Most people I know cherish their Sundays, across a wide array of reasons. My closest friends, both city and island, consider Sundays their untouchable family day. With lives crammed full all week long and friends to see on Saturdays, Sundays are held aside to share a leisurely breakfast, read the paper, flop in front the televised sport of the season, go for walks, and in our case, plant something. We all recharge.
We don't have TV at our house so the sports thing is out (although I sometimes crave it and I don't even like sports. Figure that out.) But, recently, we've added a standing activity to our Sundays that never fails to make me smile. Dylan's best friend comes over for the afternoon.

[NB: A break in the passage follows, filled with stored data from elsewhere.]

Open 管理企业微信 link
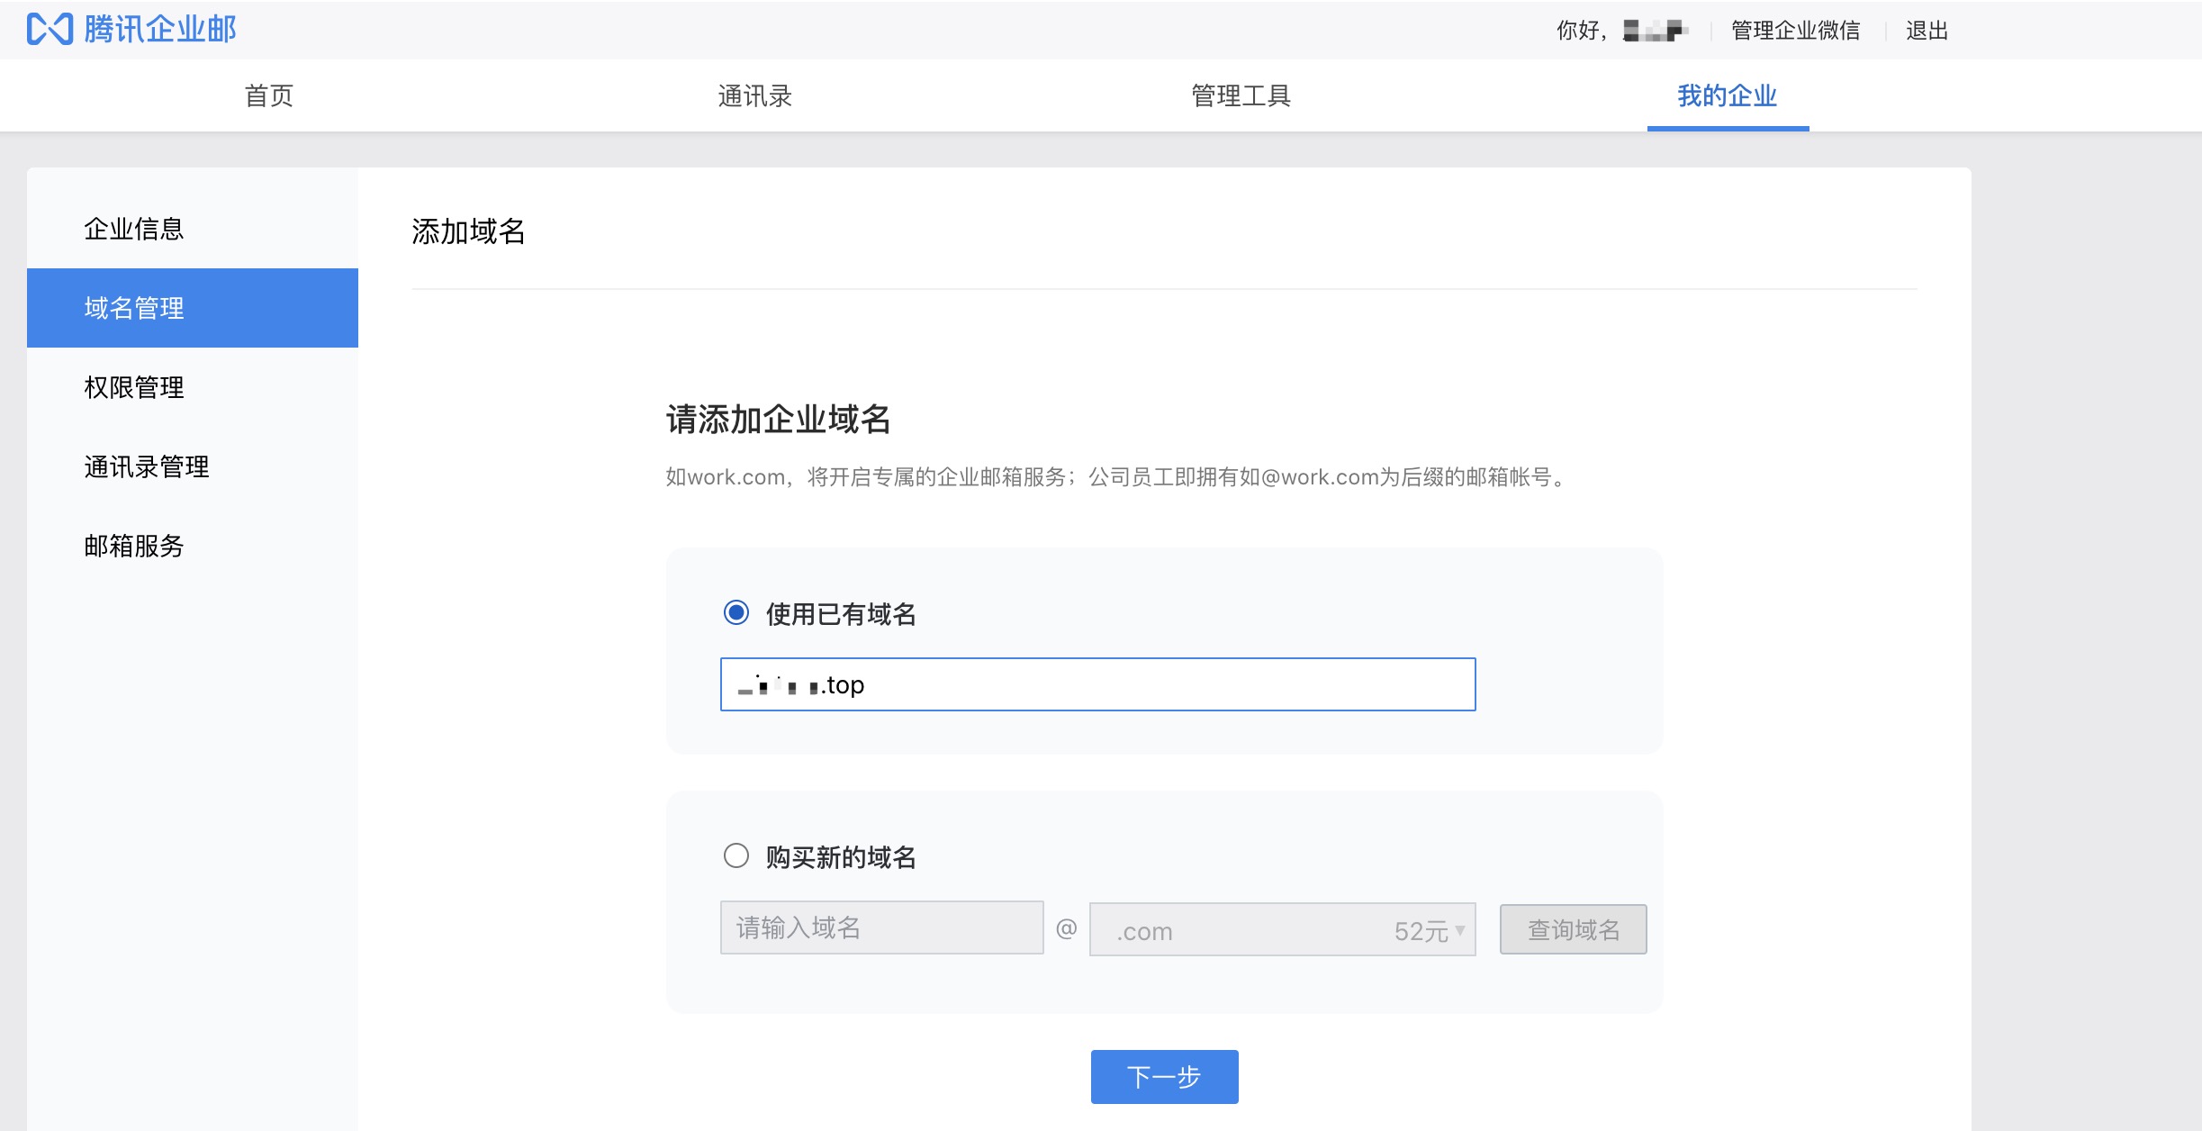click(1795, 30)
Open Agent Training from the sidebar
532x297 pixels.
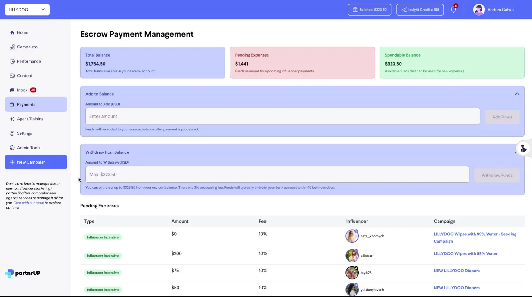(x=30, y=119)
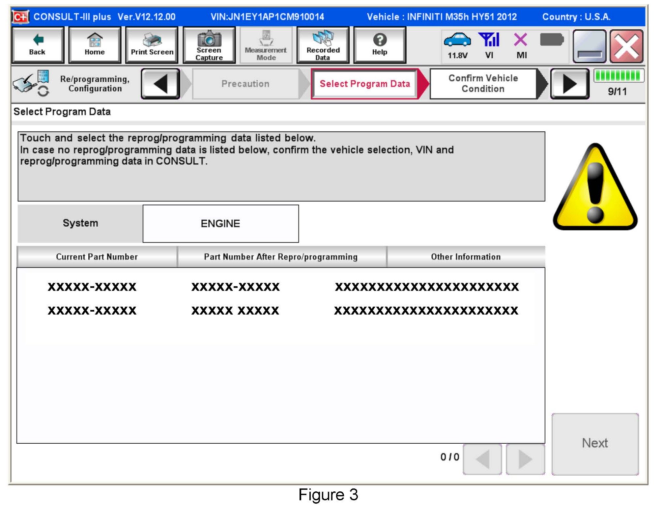
Task: Open the Help button
Action: point(380,45)
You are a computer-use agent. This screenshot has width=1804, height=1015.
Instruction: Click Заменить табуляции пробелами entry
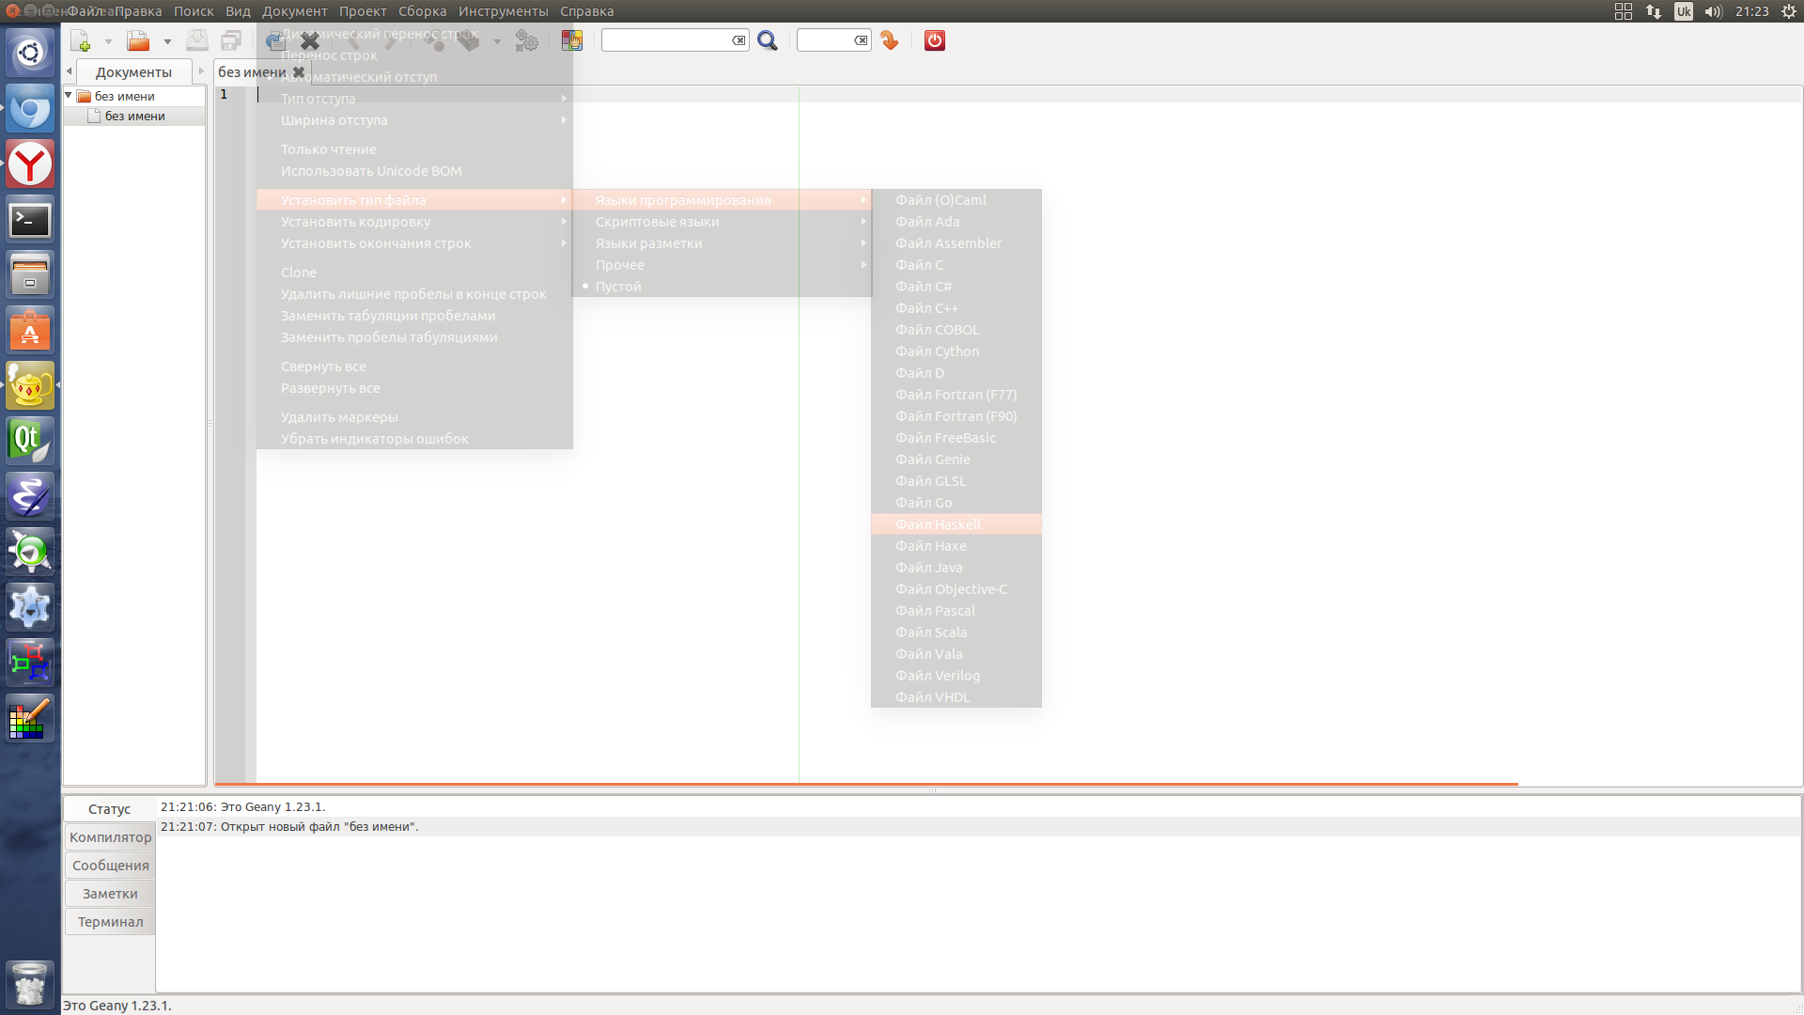click(388, 316)
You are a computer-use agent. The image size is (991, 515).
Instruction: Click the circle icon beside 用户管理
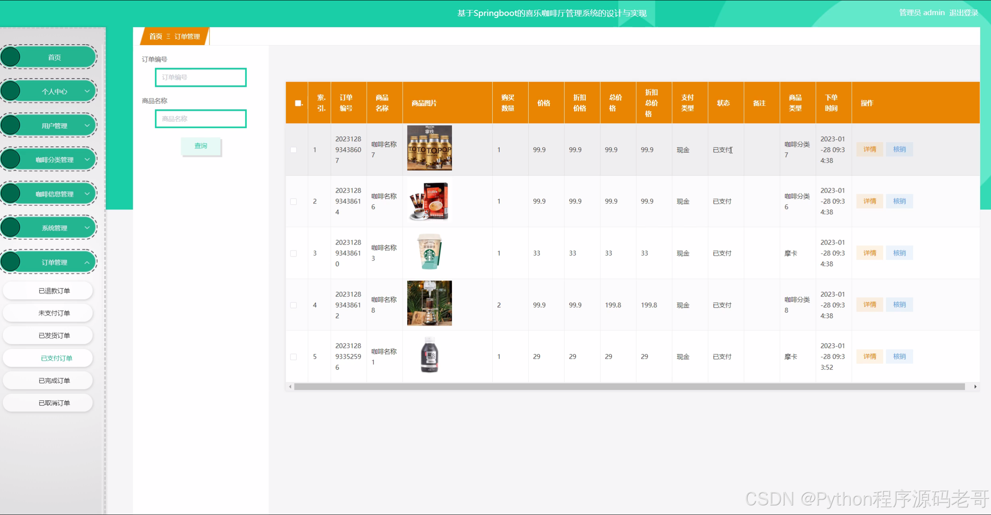pyautogui.click(x=11, y=125)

Dylan is an only child and his friend is the oldest of three. He recently switched schools and now the two boys, who were really only beginning to explore their friendship, don't see each other much. In fact, as school began, they stopped running into each other altogether. I did run into his mom, though, and we discovered that both boys missed their friendship and were also both struggling in similar ways in their social circles. They could really use a buddy right now.
One Sunday turned into two and then it just seemed natural to do this most weekends. Sometimes we get a sleepover in there as well. It makes me smile to hear laughter and boisterous one-upsmanship ring throughout our small house all afternoon.
We even have a routine: Unless it's pouring rain, the first hour has to be spent outside. Then they come in and usually it's Harry Potter on the computer, although today we've got Risk in the living room. Food fits in there somewhere, then they head back outside to work a little more on their project - a "mine" in the back forest. AKA a giant hole that takes two 10 year old boys about an hour a weekend to dig.
Every age of a child's life brings new promises and challenges. I'm finding 5th grade tough, for me. It is the first time in my son's life I don't have ready solutions to what faces him. He is facing academic and social problems that he must solve. I can support him, but I cannot fix what's wrong.
So, I like to think that these Sunday afternoons are a little like Roosevelt's "chicken in every pot" Sundays. These three or four hours together - digging, laughing, eating, and playing - give our sons the emotional nourishment they need to face the slings and arrows of the classroom and playground for the week, knowing that they will be there for each other, like each other just for who they are, in a few days once more.
Sundays are, indeed, for recharging our bodies and souls, ourselves and our families. This holiday we spend thinking about what we are grateful for, and I have a long list. Today I am grateful for this friend and this friendship and the strength it brings my son.